◆ **TASK GOAL**: Return each record verbatim, images excluded.

[Saved data entries]
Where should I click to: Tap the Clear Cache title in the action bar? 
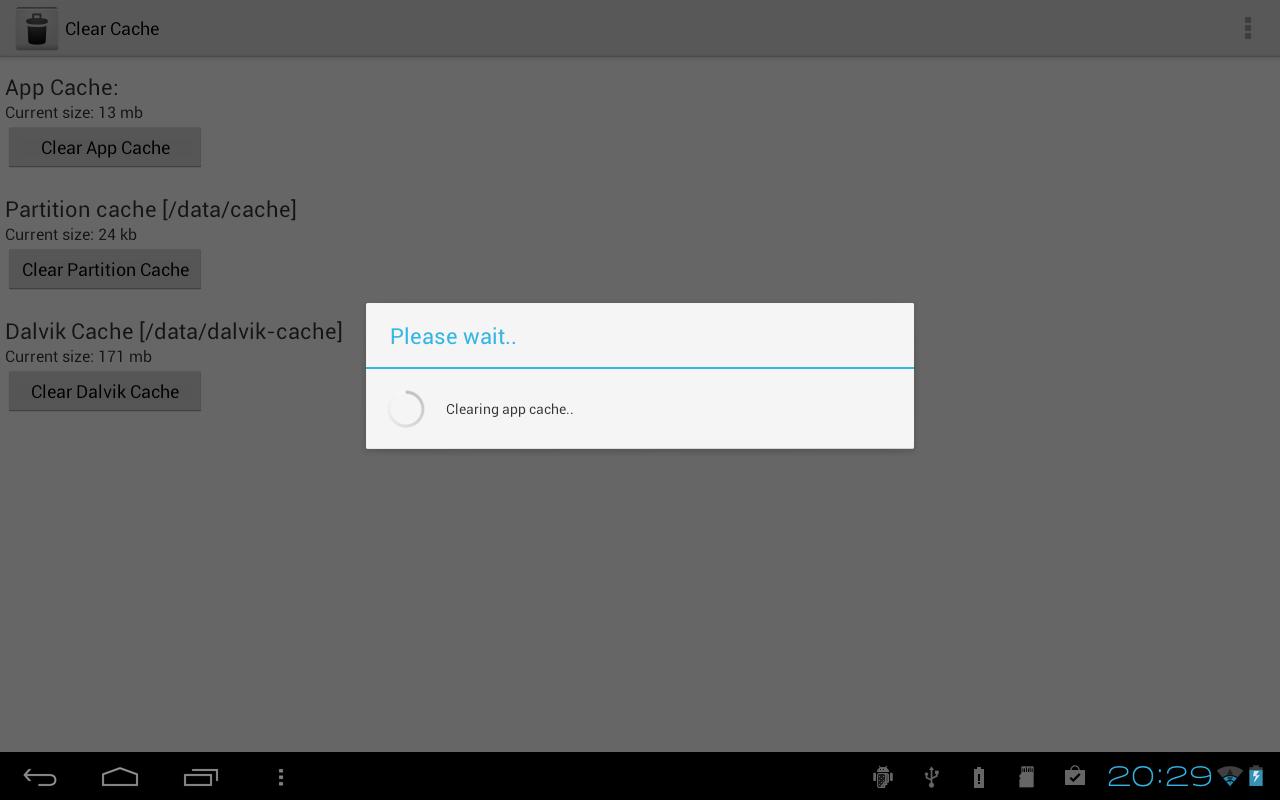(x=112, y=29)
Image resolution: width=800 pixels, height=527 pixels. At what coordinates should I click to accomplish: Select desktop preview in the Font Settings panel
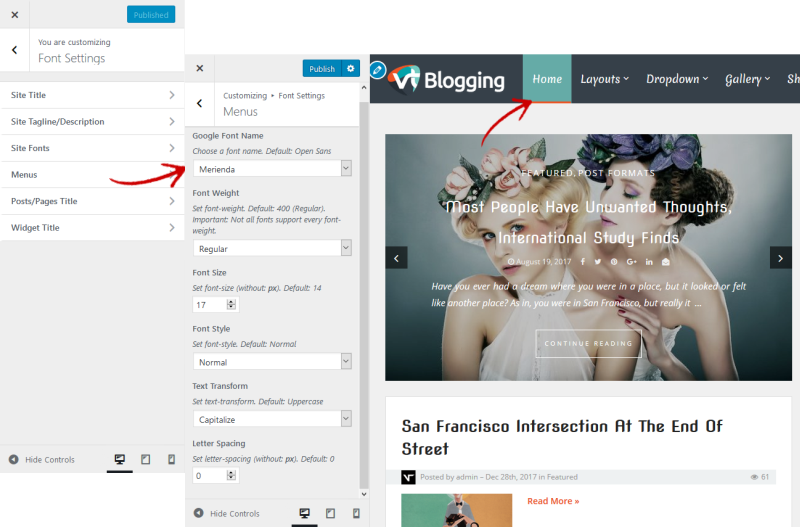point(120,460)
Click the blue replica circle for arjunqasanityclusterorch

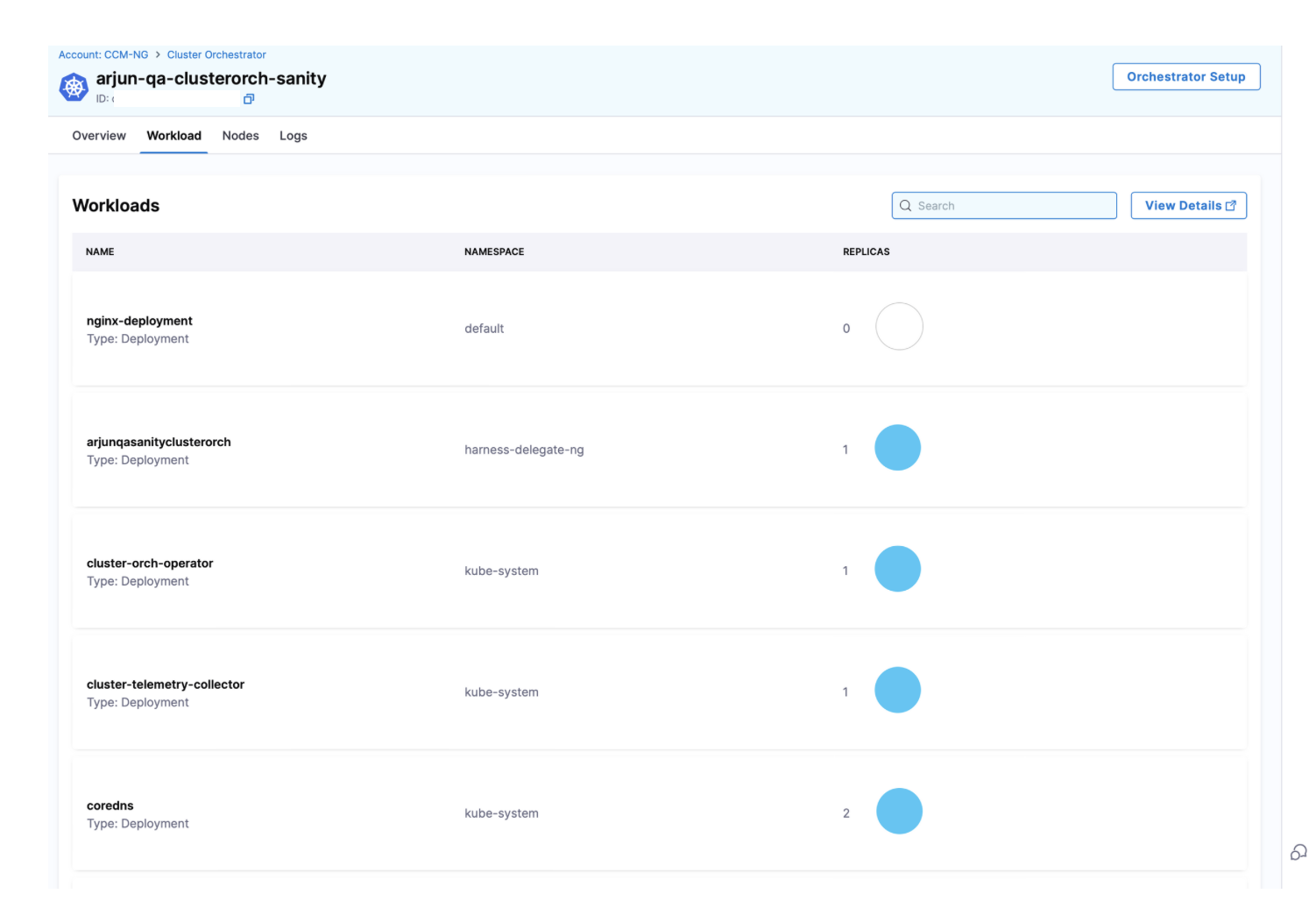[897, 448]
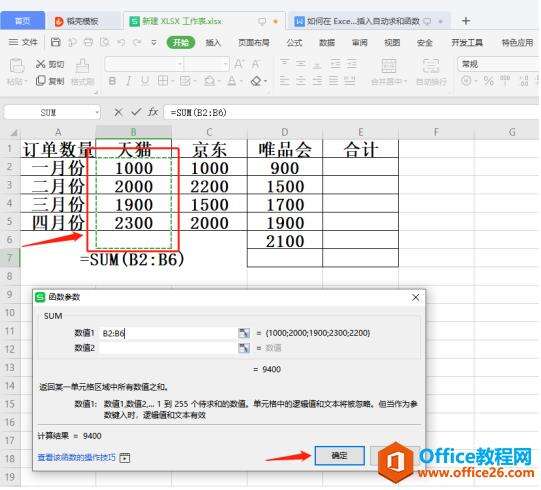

◆ **ANSWER BOX**:
Where should I click to: Tap the Clear Cache title in the action bar? 
(x=112, y=29)
Image resolution: width=800 pixels, height=527 pixels. At what coordinates should I click to accomplish: Select desktop preview in the Font Settings panel
point(120,460)
Click the blue replica circle for arjunqasanityclusterorch

[897, 448]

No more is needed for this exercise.